Family Shares How Children's Bible Shapes Kids' Faith
- Shawn Hendricks Baptist Press
- 2005 29 Aug
RICHMOND, Va. — With a variety of Bible storybooks scattered around their house, Paul and Madge Vosteen, members of Derbyshire Baptist Church in Richmond, Va., enjoy teaching their three children Scripture whenever they can. They contend it’s never too early to start.
“We wanted to expose them to the Bible early on,” Paul Vosteen said of his three children, Vaden, 11; Stryker-Ann, 8; and Wills, 4. “If you don’t get them involved in reading Scripture at an early age, they will fill their minds with other things.”
After years of hearing and reading Bible stories, both Stryker-Ann and Vaden have accepted Jesus Christ into their lives. The family hopes Wills also will make that decision when he is ready.

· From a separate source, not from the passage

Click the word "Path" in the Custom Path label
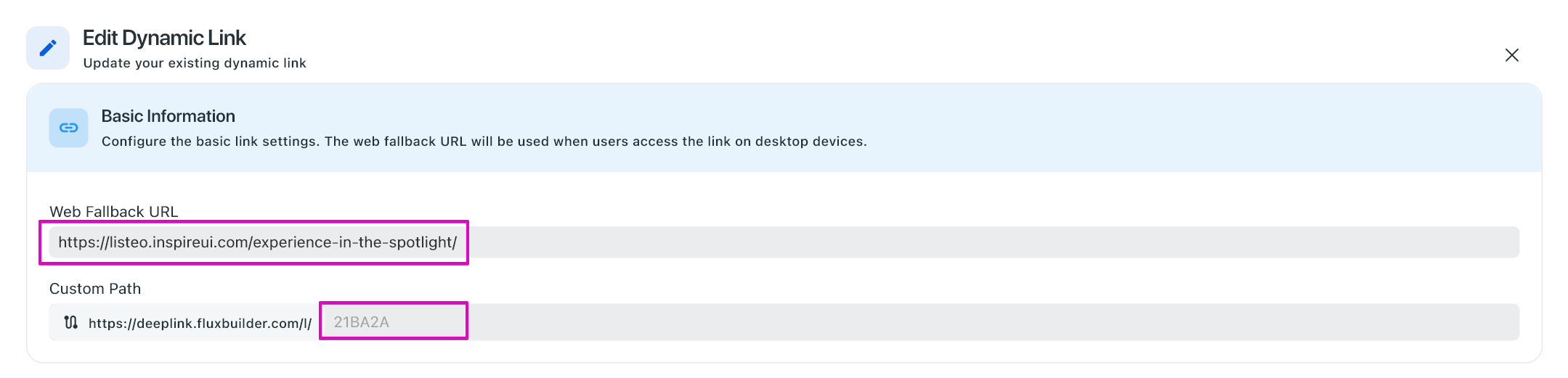The width and height of the screenshot is (1568, 378). 125,289
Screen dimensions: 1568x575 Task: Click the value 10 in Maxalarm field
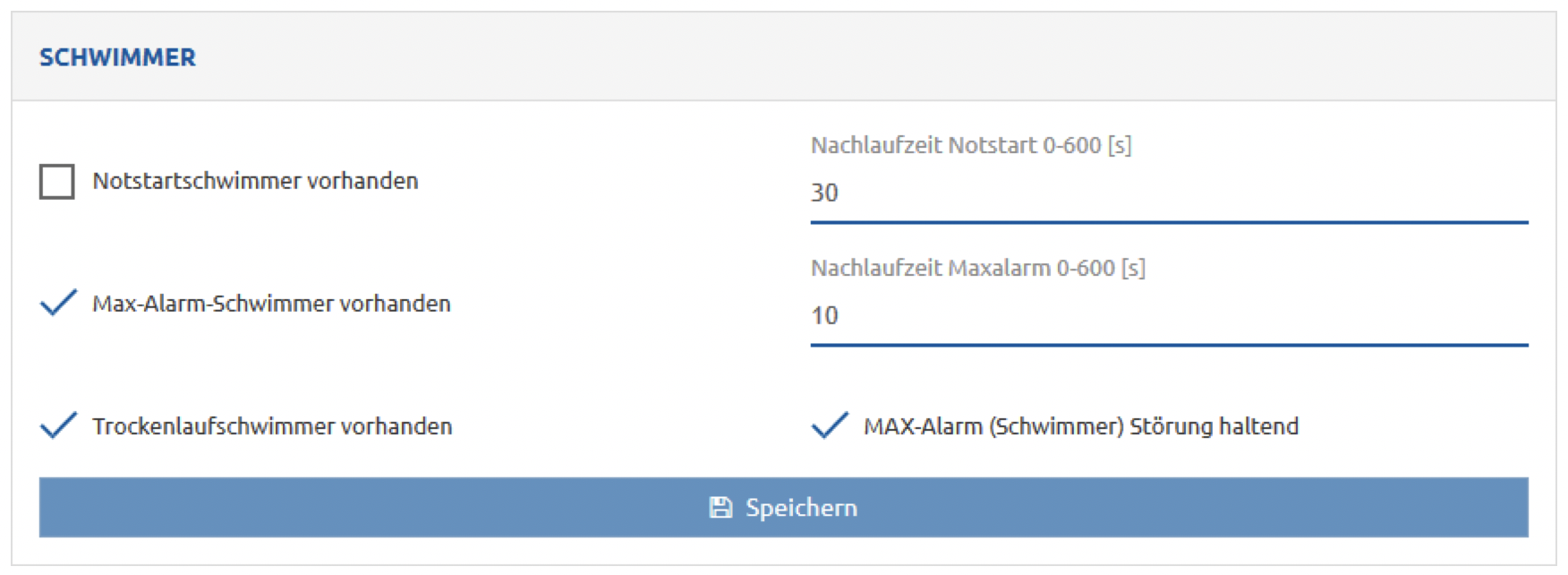824,315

Vosteen recently read stories from the Holman Christian Standard Bible version of "Read to Me Bible for Kids" to Wills. This children’s Bible is a follow-up to the New King James Version, and was recently released by Broadman & Holman, the publishing division of LifeWay Christian Resources of the Southern Baptist Convention.
"Read to Me Bible" was designed to help parents and teachers bring biblical characters and teachings to life through brief, illustrated Bible stories. Dozens of these stories, such as the creation of Adam and Eve, are highlighted on separate pages to be shared with children.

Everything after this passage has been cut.